Osteoblastic flare. (a) The CT portion of an FDG PET/CT of the pelvis of a patient with breast cancer shows scattered lytic and blastic metastases in the bony pelvis. (b) Fused PET/CT shows significant tracer uptake in the right iliac bone and right sacral ala, indicative of metabolically active disease. (c) Nine months later, the iliac lesion demonstrates sclerosis (arrow), and 2 round sclerotic lesions are now seen in the right sacral ala (arrowheads). In isolation, these findings might be representative of disease progression, but lytic lesions in other locations (not shown) demonstrated sclerotic fill-in, raising the possibility of an osteoblastic flare rather than progressive disease. (d) Fused image from the same examination shows marked decrease in metabolic activity, confirming positive response to therapy and osteoblastic flare on the CT portion of the examination.

Figure 9

Scintigraphic flare. (a) Numerous bone metastases show tracer uptake on a Tc 99m MDP bone scan in a patient with breast cancer. (b) Companion CT examination demonstrates a lytic metastasis in the L1 vertebral body. (c) Six months later, the lesions demonstrate increased tracer uptake. (d) Companion CT shows sclerotic fill-in of the lytic lesion, which can occur with disease progression or healing. (e, f) Fat-saturated T1-weighted sagittal MRI examinations of the lumbar spine obtained (e) 1 month and (f) 2 months after the bone scans show a decrease in the size and/or enhancement of the metastases, indicating a positive response to therapy. Incidental note is made of interval insufficiency fracture of the superior endplate of L4 on (f).
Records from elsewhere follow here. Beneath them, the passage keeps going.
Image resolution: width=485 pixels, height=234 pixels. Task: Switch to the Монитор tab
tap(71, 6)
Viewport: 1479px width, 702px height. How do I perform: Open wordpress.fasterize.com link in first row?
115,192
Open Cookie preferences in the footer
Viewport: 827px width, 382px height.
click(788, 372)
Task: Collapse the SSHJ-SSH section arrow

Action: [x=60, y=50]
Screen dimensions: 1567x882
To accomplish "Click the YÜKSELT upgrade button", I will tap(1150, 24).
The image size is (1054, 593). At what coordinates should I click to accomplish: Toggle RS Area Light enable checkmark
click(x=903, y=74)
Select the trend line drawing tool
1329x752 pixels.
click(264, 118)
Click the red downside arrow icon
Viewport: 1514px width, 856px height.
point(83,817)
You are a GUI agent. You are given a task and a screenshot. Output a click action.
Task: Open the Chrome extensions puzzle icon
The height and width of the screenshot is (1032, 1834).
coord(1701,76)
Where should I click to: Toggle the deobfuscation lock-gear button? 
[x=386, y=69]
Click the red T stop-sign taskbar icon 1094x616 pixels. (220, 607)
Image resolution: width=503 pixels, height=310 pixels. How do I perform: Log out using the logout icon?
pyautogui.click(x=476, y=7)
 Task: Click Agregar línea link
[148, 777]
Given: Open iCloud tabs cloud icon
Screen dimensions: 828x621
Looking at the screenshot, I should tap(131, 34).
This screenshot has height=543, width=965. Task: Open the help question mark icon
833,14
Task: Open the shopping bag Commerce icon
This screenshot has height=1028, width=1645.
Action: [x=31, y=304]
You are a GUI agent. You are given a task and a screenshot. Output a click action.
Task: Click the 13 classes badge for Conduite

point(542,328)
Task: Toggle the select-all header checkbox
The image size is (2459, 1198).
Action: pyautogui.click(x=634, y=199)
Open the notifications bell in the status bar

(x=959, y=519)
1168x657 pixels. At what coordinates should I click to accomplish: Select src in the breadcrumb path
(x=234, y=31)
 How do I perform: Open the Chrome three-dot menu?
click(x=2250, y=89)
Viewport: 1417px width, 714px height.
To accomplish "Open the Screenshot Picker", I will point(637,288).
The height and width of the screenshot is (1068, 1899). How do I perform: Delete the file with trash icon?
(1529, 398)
The increased MDP uptake on the bone scan (b) was the result of healing sclerosis and representative of a scintigraphic flare in a patient undergoing partial response rather than progressive disease.

Figure 10

Metabolic response according to the PERCIST criteria in the absence of anatomic response. (a) The CT portion of an FDG PET/CT scan in a patient with lung cancer demonstrates a lytic metastasis in the left femoral head. (b) The CT from a PET/CT scan 2 months later demonstrates no anatomic change. (c, d) The standardized uptake value corrected for lean body mass (SUL) peak (average SUL in a 1-cm³ region of interest centered at the most active part of each tumor) changes from (c) 19.8 to (d) 12.9, representing a 35% decrease that satisfies the minimal requirements for partial response (> 30%) according to PERCIST. Assessment of tumor metabolism allowed therapeutic response to be measured in the absence of any other indication of change.